» Prompt: Every line of the records below from the line with "For every named" up to and including the line with "Allow Cookies" must be reproduced exactly, and no line outside that range.

» Records for the task:
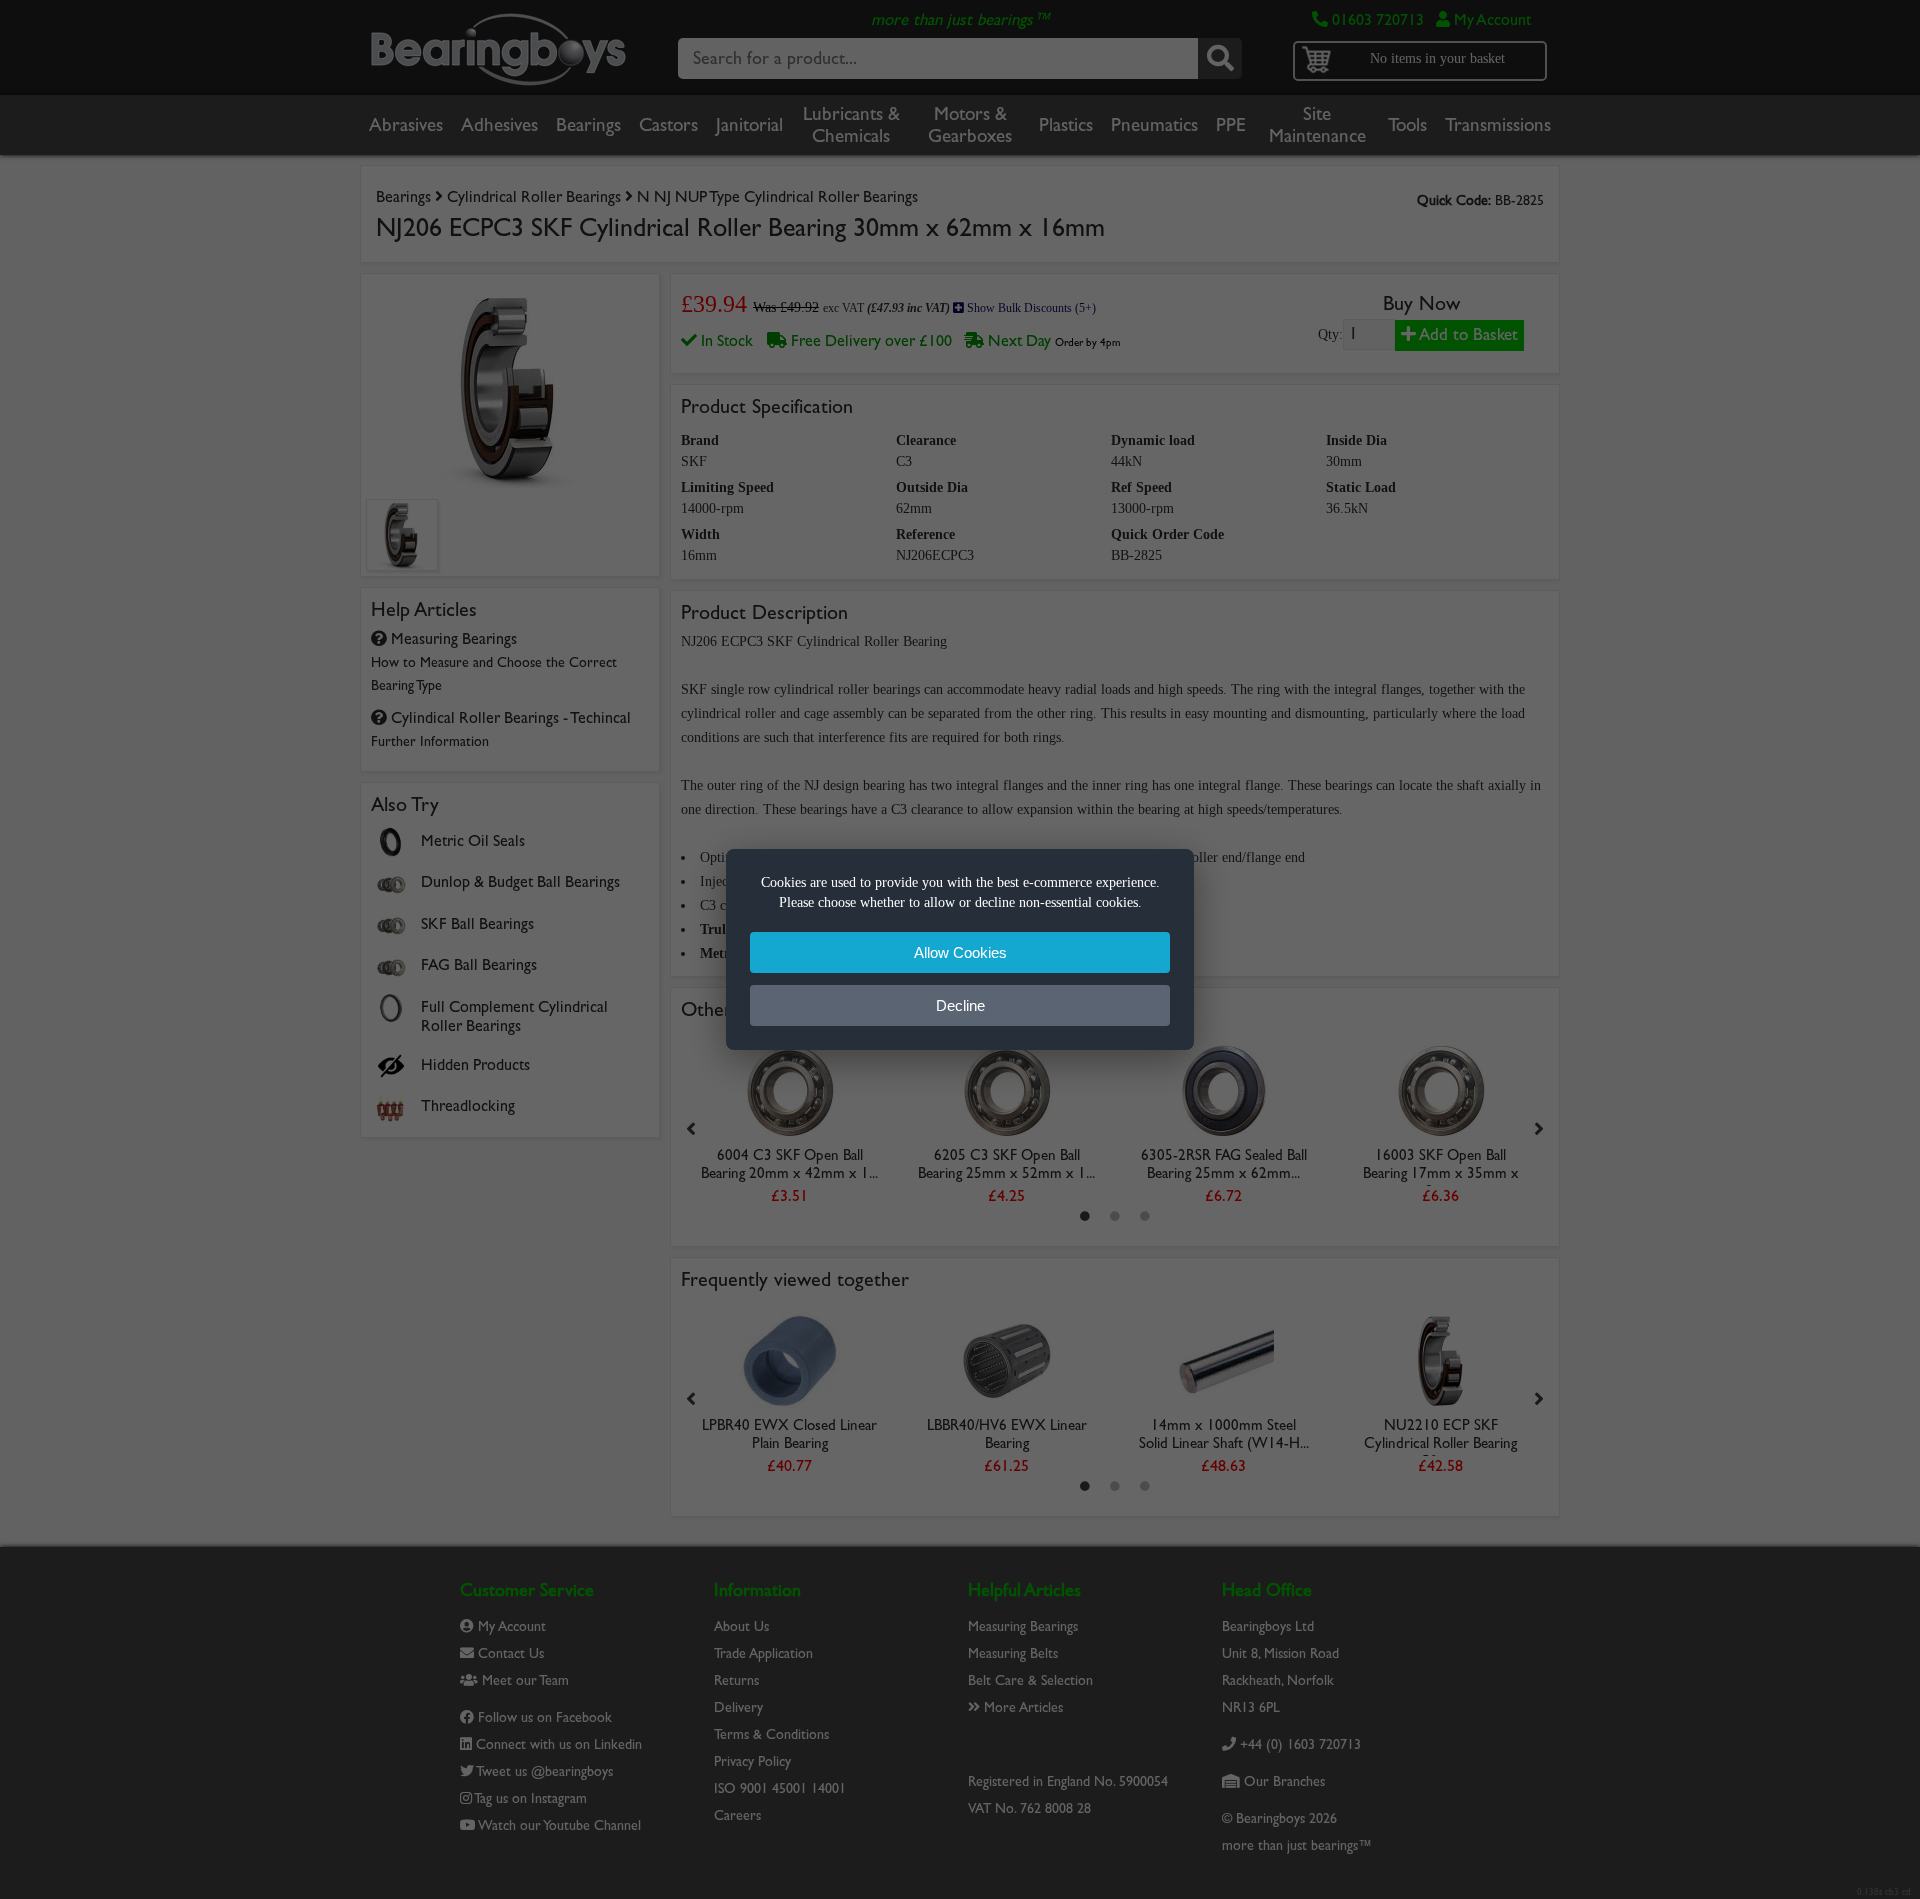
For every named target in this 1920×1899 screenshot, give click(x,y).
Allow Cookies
...
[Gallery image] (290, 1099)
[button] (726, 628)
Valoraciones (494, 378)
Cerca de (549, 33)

» Result below:
For every named target in this 1920×1899 screenshot, give click(x,y).
Allow Cookies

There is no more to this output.